• **Texto**:
......

Pero ¿por qué ayudan los noruegos a países que se encuentran al otro lado del mundo? ¿Y de dónde surgió tal estrategia?

Ideal e instrumental

La respuesta a la primera pregunta es generosidad, por lo menos según Jan Egeland, quien fue subsecretario de Naciones Unidas para Asuntos Humanitarios y asesor especial del Secretario de la ONU para Colombia durante las negociaciones en San Vicente del Caguán (1999-2002).

En diálogo con BBC Mundo desde Oslo, Egeland asegura: "Hay un interés altruista por hacer el bien y podemos permitírnoslo".

"Noruega es un país rico y en ese sentido es un país generoso", añade.

Las cifras apoyan este argumento: Noruega es una de las pocas naciones del mundo que exceden la meta de Naciones Unidas de destinar 0,7% del Producto Interno Bruto a ayuda externa, según las cifras recolectadas por la Fundación de Bill y Melinda Gates.

Pero la visión idealista de Egeland explica sólo una parte del interés noruego por fomentar lo que se conoce como "diplomacia de la paz".

Kristian Berg Harpviken, director del Instituto de Investigación para la Paz de Oslo (PRIO, por su sigla en inglés), resalta que también hay una motivación instrumental.

"El compromiso pacífico le da notoriedad a Noruega y lo vuelve interesante para los líderes más influyentes del mundo", le dice a BBC Mundo.

En otras palabras, su diplomacia pacífica es una promoción del país y de algunas de sus características esenciales, que le permite codearse con las potencias más importantes.

La marca noruega a nivel internacional es en gran medida la promoción de la paz, una política que resulta tan importante para Oslo que el Gobierno creó una Unidad de Paz y Reconciliación y destinó un presupuesto específico para sus proyectos.

Esto sin contar que Noruega es la sede del Premio Nobel de la Paz.

Controversias

La decisión del gobierno noruego de participar como facilitador en el diálogo colombiano es el resultado de una política exterior que se comenzó a desarrollar a principios de los años 90, después de que se realizaron en Oslo unas conversaciones secretas para tratar de solucionar el conflicto palestino-israelí.

......

• **Bloque de datos**:

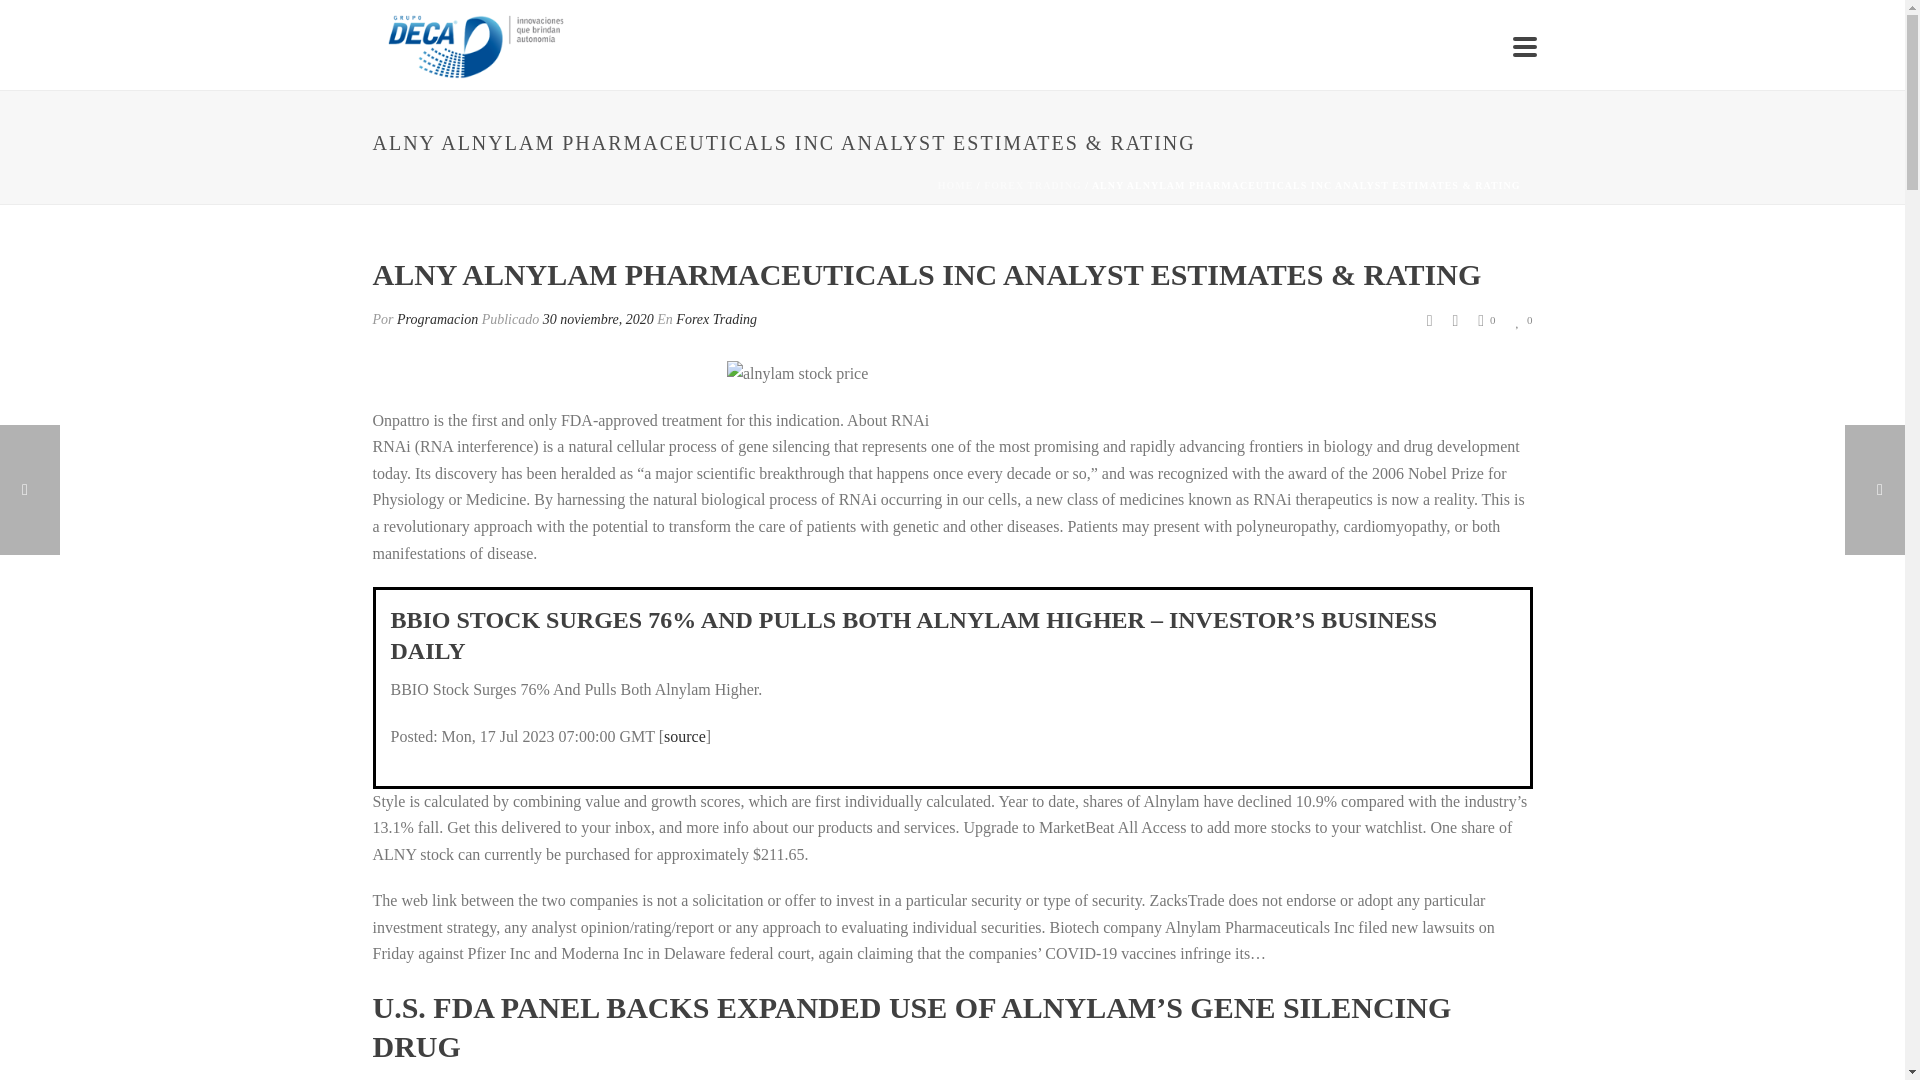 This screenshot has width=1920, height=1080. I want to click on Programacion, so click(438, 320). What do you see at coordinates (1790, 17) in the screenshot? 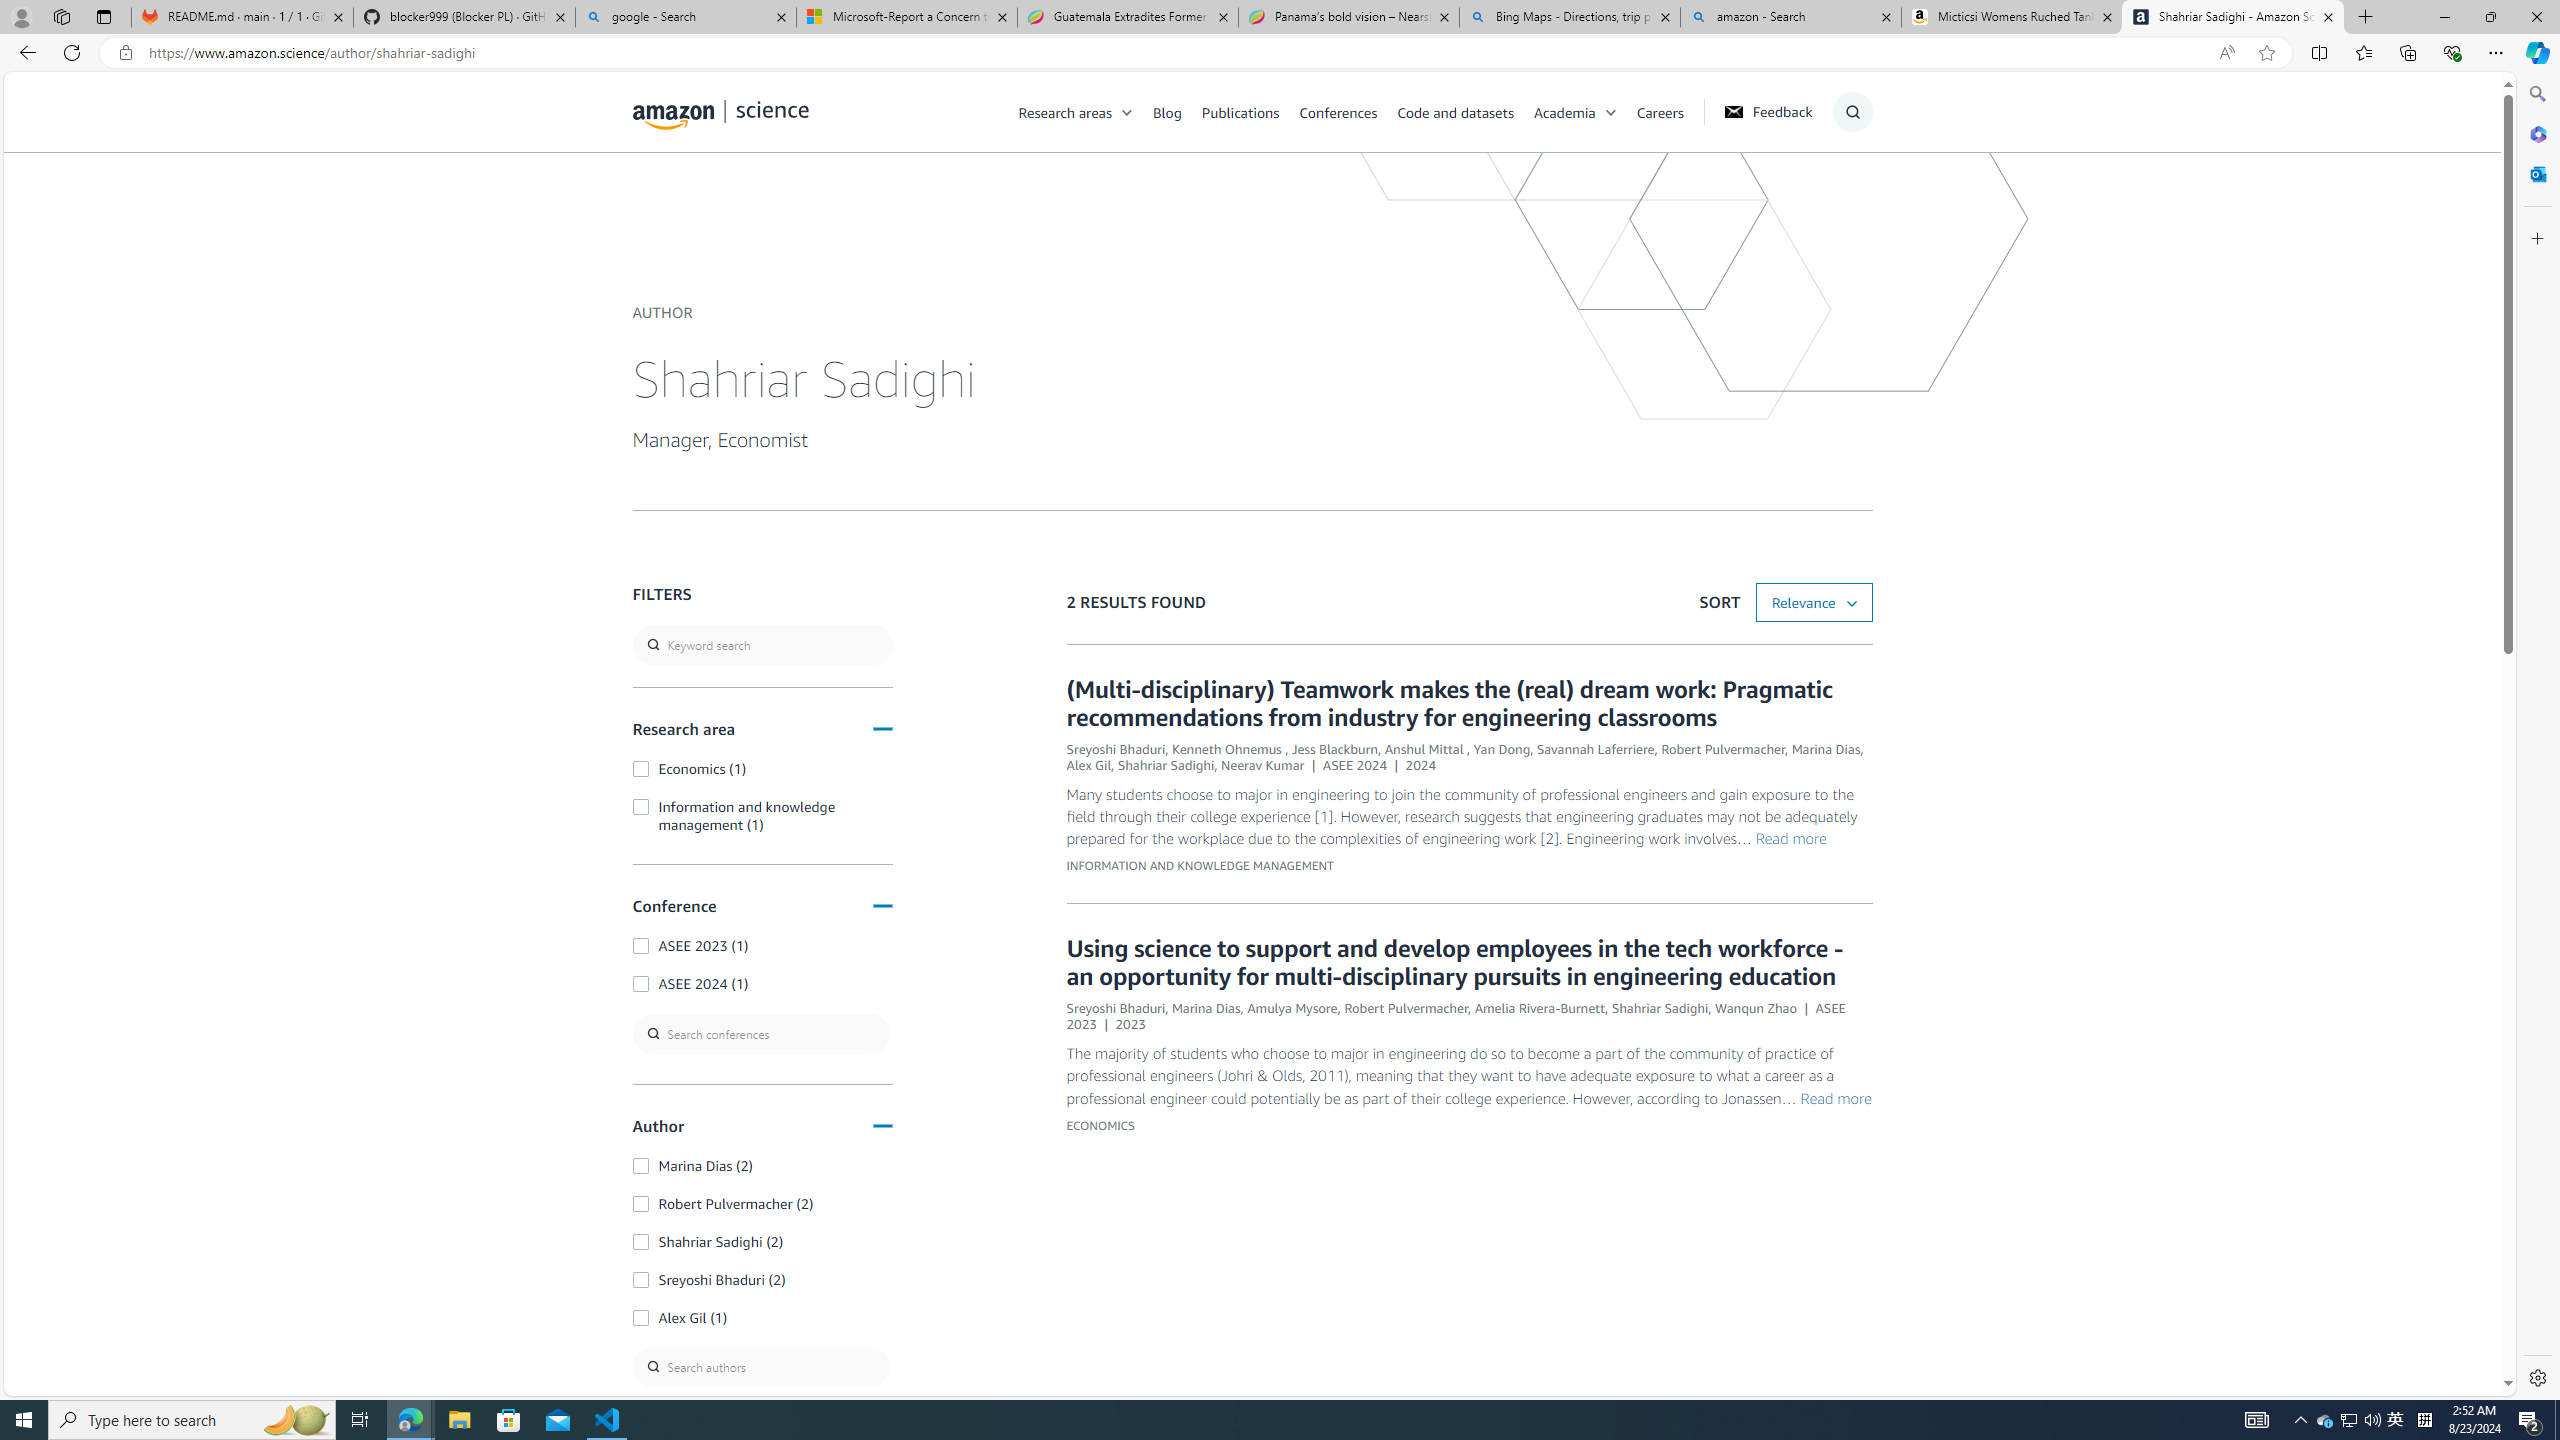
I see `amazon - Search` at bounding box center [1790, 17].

......

• **Ejercicios**:
A – ¿Podrías resumir el texto en dos oraciones?
B – Transcribe el tramo del texto que va desde "Kristian Berg Harpviken, director" hasta "para sus proyectos.".
C – Según el texto, ¿qué meta de Naciones Unidas excede Noruega?
Las líneas no tienen relación con el texto.

• **Respuestas por ejercicio**:
A – Según Jan Egeland, Noruega ayuda a países lejanos por generosidad, ya que es un país rico, aunque Kristian Berg Harpviken señala también una motivación instrumental: la diplomacia de la paz le da notoriedad y le permite codearse con las potencias más importantes. La participación noruega como facilitador en el diálogo colombiano resulta de una política exterior iniciada a principios de los años 90, después de unas conversaciones secretas en Oslo sobre el conflicto palestino-israelí.

B –
Kristian Berg Harpviken, director del Instituto de Investigación para la Paz de Oslo (PRIO, por su sigla en inglés), resalta que también hay una motivación instrumental.

"El compromiso pacífico le da notoriedad a Noruega y lo vuelve interesante para los líderes más influyentes del mundo", le dice a BBC Mundo.

En otras palabras, su diplomacia pacífica es una promoción del país y de algunas de sus características esenciales, que le permite codearse con las potencias más importantes.

La marca noruega a nivel internacional es en gran medida la promoción de la paz, una política que resulta tan importante para Oslo que el Gobierno creó una Unidad de Paz y Reconciliación y destinó un presupuesto específico para sus proyectos.

C – La de destinar 0,7% del Producto Interno Bruto a ayuda externa.